Alejandro Garcia/Efe
Alejandro Garcia/Efe

Acusado de corrupção, Rosell ganha liberdade na Justiça após ficar 21 meses preso

Ex-presidente do Barcelona estava preso há mais de 21 meses após acusação de lavagem de dinheiro na venda de jogos da seleção brasileira

Redação, Estadão Conteúdo

27 de fevereiro de 2019 | 09h34

Ex-presidente do Barcelona, Sandro Rosell foi autorizado pela Justiça a responder em liberdade até o seu julgamento as acusações de lavagem de dinheiro no processo de venda de direitos televisivos de jogos envolvendo a seleção brasileira. Representantes do tribunal espanhol no qual o ex-dirigente do clube catalão começou a prestar depoimento na terça-feira, em Madri, confirmaram que ele ganhou o direito de deixar a prisão após a nova audiência em que compareceu nesta quarta.

Rosell estava preso há mais de 21 meses depois de ter sido acusado de apropriação indébita de fundos provenientes da venda de direitos televisivos envolvendo amistosos da seleção, bem como de um contrato de patrocínio entre a empresa de material esportivo Nike e a CBF. Ele também é acusado de fazer parte de uma organização criminosa.

Ex-executivo da Nike no Brasil e presidente do Barcelona entre 2010 e 2014, Rosell negou ter praticado qualquer irregularidade quando prestou depoimento a um juiz na última terça-feira. E, para conseguir a liberdade do ex-cartola, os seus advogados de defesa fizeram vários pedidos pela sua soltura, alegando que era injusto tê-lo sob custódia por tanto tempo sem ter sido condenado por qualquer crime.

As solicitações anteriores dos representantes legais de Rosell para a sua saída da prisão foram negados porque os juízes consideraram que a sua liberdade representava um risco às investigações por causa das conexões que o ex-presidente do Barça têm no exterior.

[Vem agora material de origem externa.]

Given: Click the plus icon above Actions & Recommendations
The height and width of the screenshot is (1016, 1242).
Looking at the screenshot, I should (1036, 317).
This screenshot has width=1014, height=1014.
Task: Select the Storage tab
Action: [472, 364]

Promotores espanhóis pedem pela aplicação de uma sentença de 11 anos de prisão, além de uma multa de quase 60 milhões de euros (cerca de R$ 255 milhões) para ele. A promotoria afirma que Rosell ajudou a lavar cerca de 20 milhões de euros (aproximadamente R$ 85 milhões) relacionados a comissões para os jogos do Brasil durante o período em que Ricardo Teixeira, ex-presidente da CBF, estava no comando da entidade. Ele é acusado de ter ficado com pelo menos 6,5 milhões de euros (algo em torno de R$ 27,7 milhões) desse valor.

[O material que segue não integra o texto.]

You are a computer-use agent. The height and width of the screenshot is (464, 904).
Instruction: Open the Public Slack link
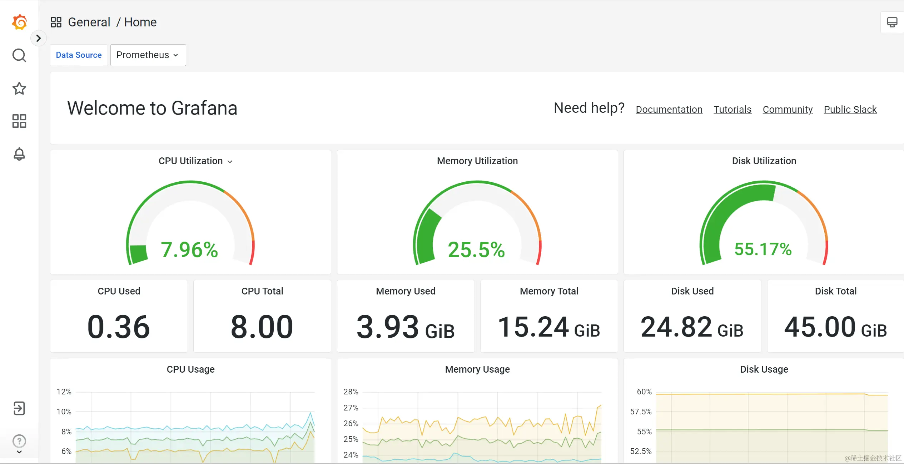click(x=850, y=109)
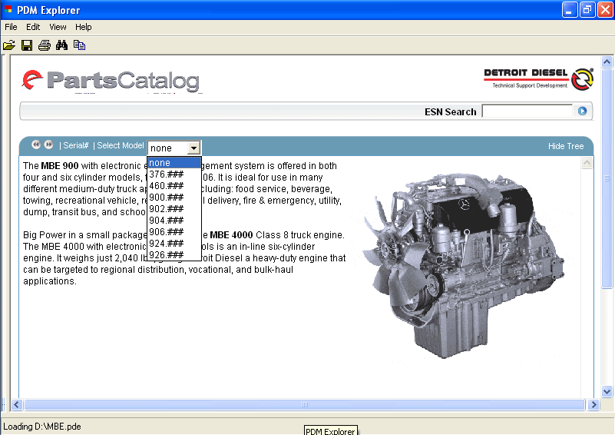Click the Find binoculars toolbar icon
Image resolution: width=615 pixels, height=435 pixels.
(x=62, y=45)
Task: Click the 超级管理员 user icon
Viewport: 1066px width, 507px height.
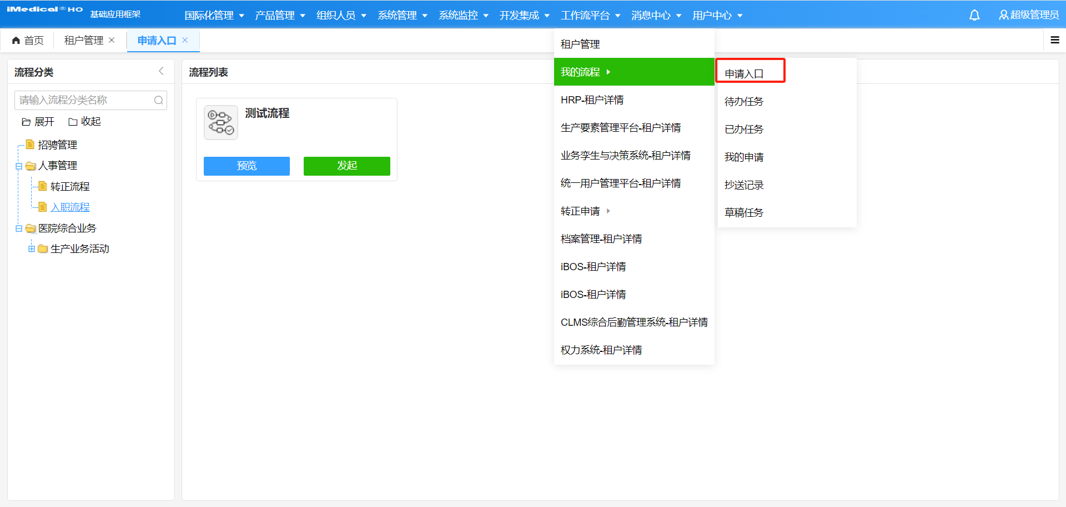Action: [x=1003, y=16]
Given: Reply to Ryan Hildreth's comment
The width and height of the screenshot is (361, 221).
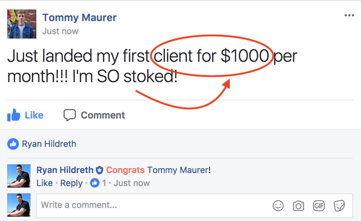Looking at the screenshot, I should point(72,183).
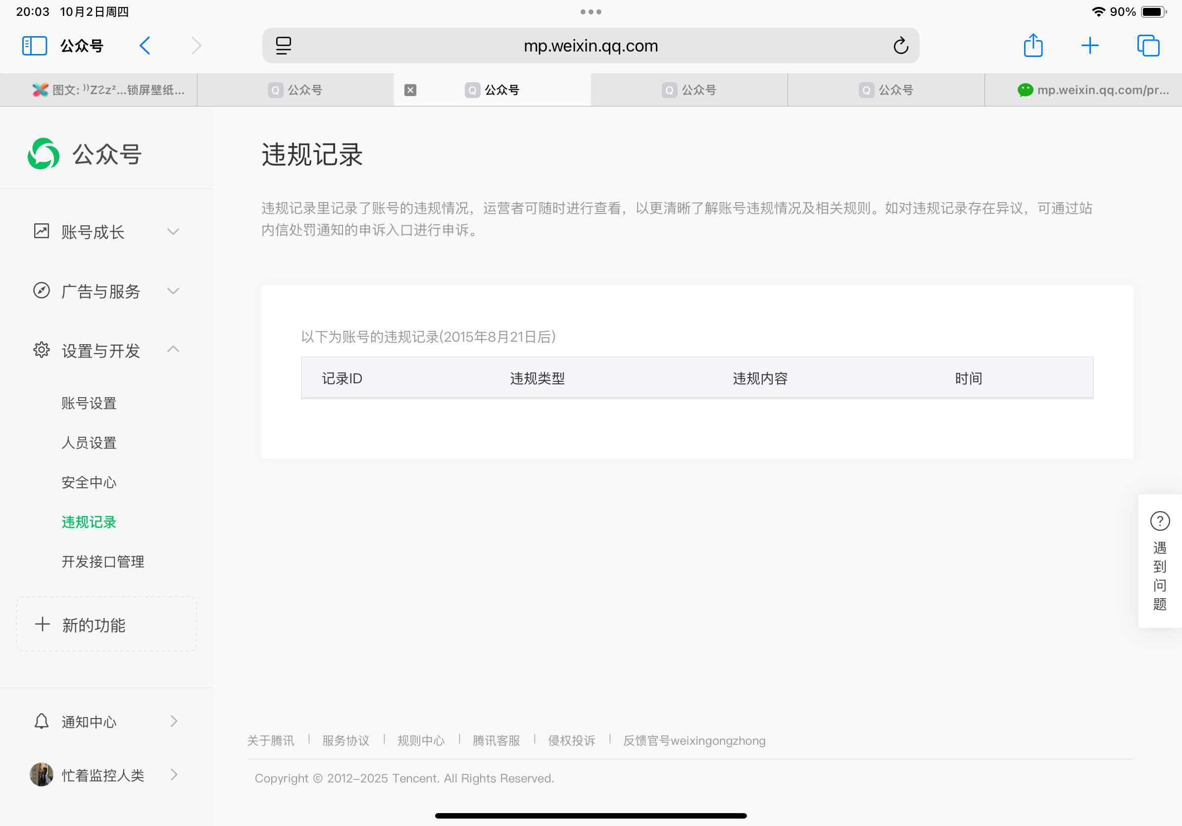Select 安全中心 in the sidebar

pos(89,483)
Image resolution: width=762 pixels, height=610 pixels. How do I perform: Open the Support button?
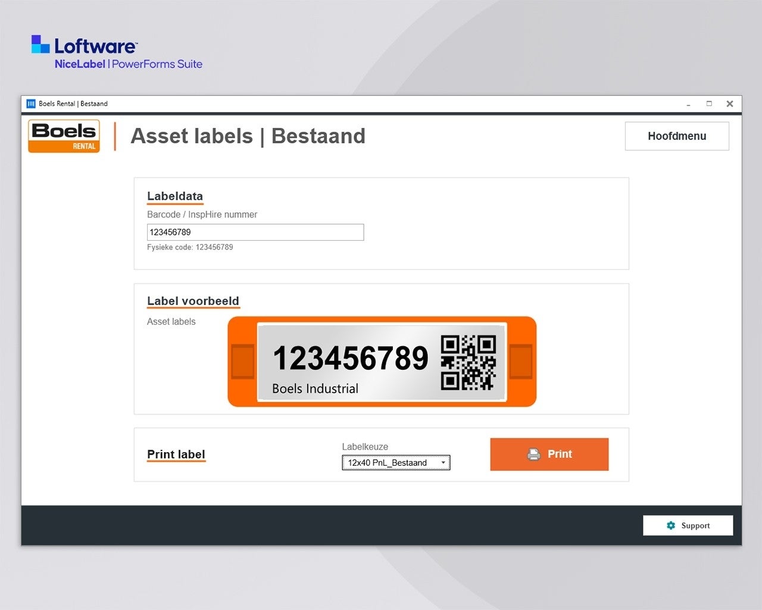[x=688, y=525]
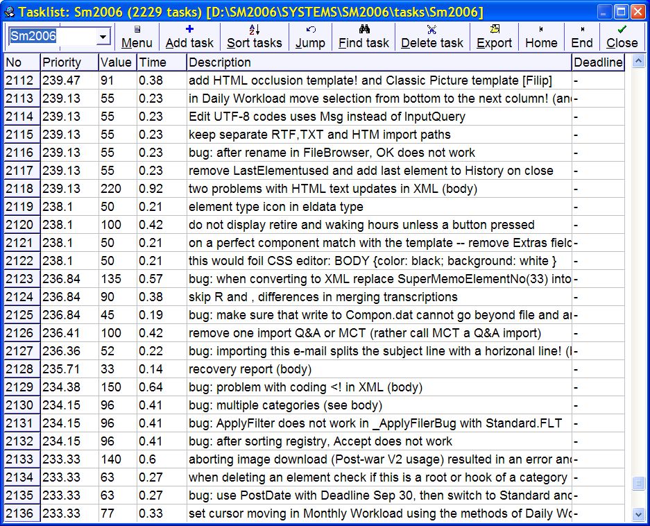Screen dimensions: 650x526
Task: Expand the Sm2006 tasklist dropdown arrow
Action: tap(103, 37)
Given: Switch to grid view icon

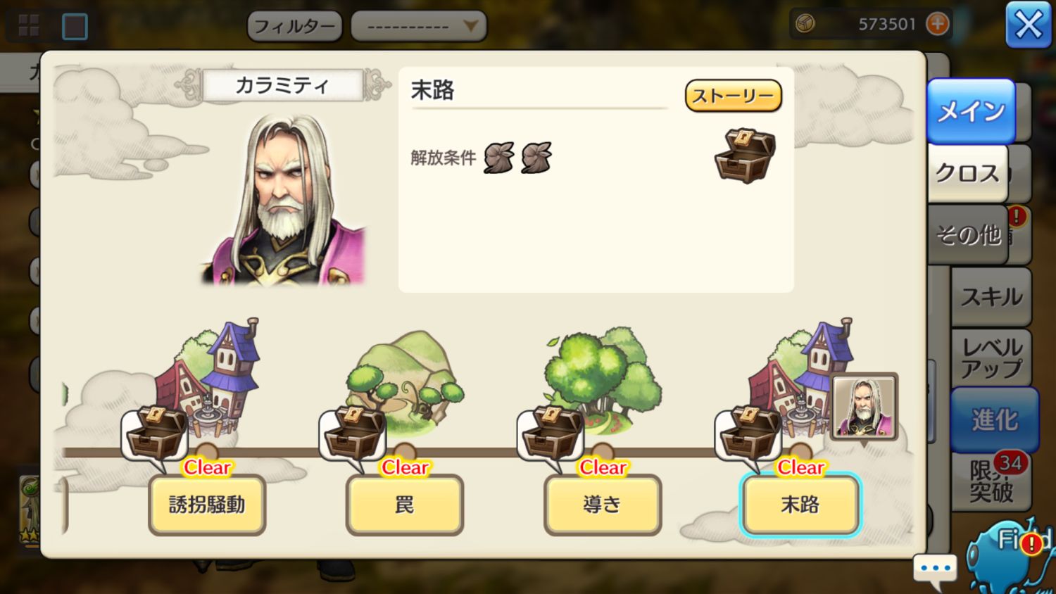Looking at the screenshot, I should (28, 26).
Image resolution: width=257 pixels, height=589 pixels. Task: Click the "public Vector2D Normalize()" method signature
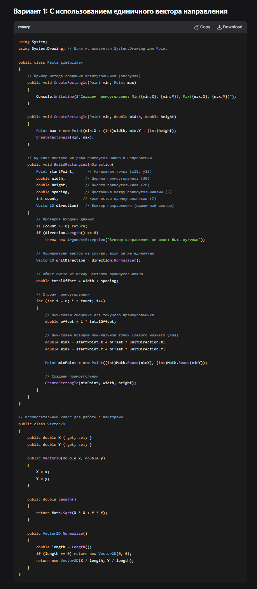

Na última terça-feira, o dirigente alegou ser inocente e disse que "não houve comissões, nem ilegais nem legais", assim como afirmou ser "absolutamente falso" que ele ajudou a lavar dinheiro para Ricardo Teixeira.

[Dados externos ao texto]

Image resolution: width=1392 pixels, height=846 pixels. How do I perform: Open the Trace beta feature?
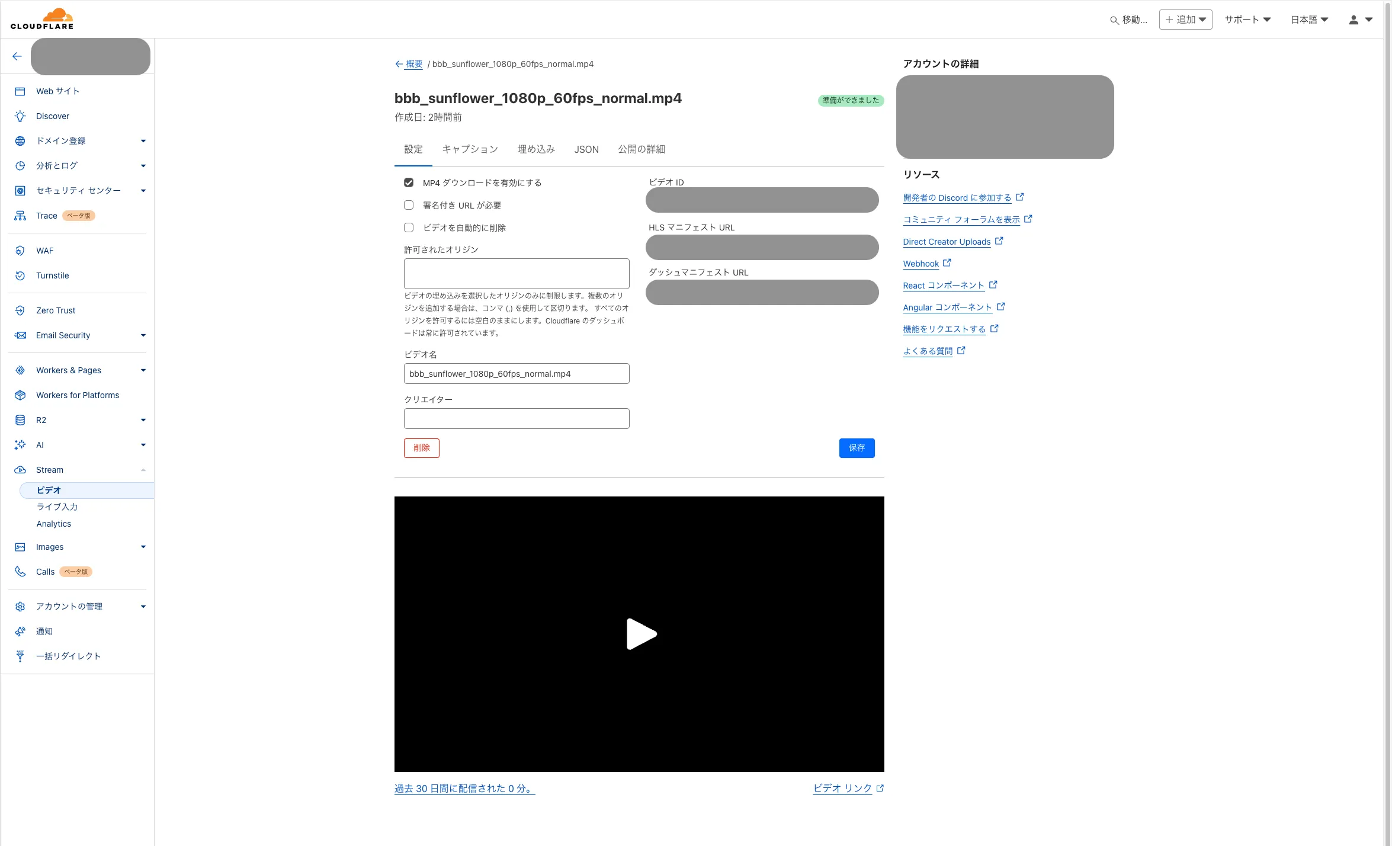pyautogui.click(x=47, y=215)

Rosell, entretanto, admitiu ter feito alguns investimentos em negócios com o ex-presidente da CBF, que não teriam, na sua versão, qualquer relação com os contratos para as partidas do Brasil. Mas admitiu que Teixeira lhe emprestou dinheiro para ajudá-lo a comprar um apartamento, algo que declarou ter pagado com juros três anos depois. Os promotores dizem que o empréstimo fazia parte do esquema de lavagem de dinheiro supostamente montado pelos dois ex-dirigentes.

RELEMBRE O CASO

Teixeira, que renunciou à presidência da CBF em 2012 e fez parte do Comitê Executivo da Fifa, foi indiciado pelas autoridades norte-americanas em 2015, como parte do escândalo da corrupção no futebol, e não tem viajado para fora do Brasil. Ele também é investigado no País.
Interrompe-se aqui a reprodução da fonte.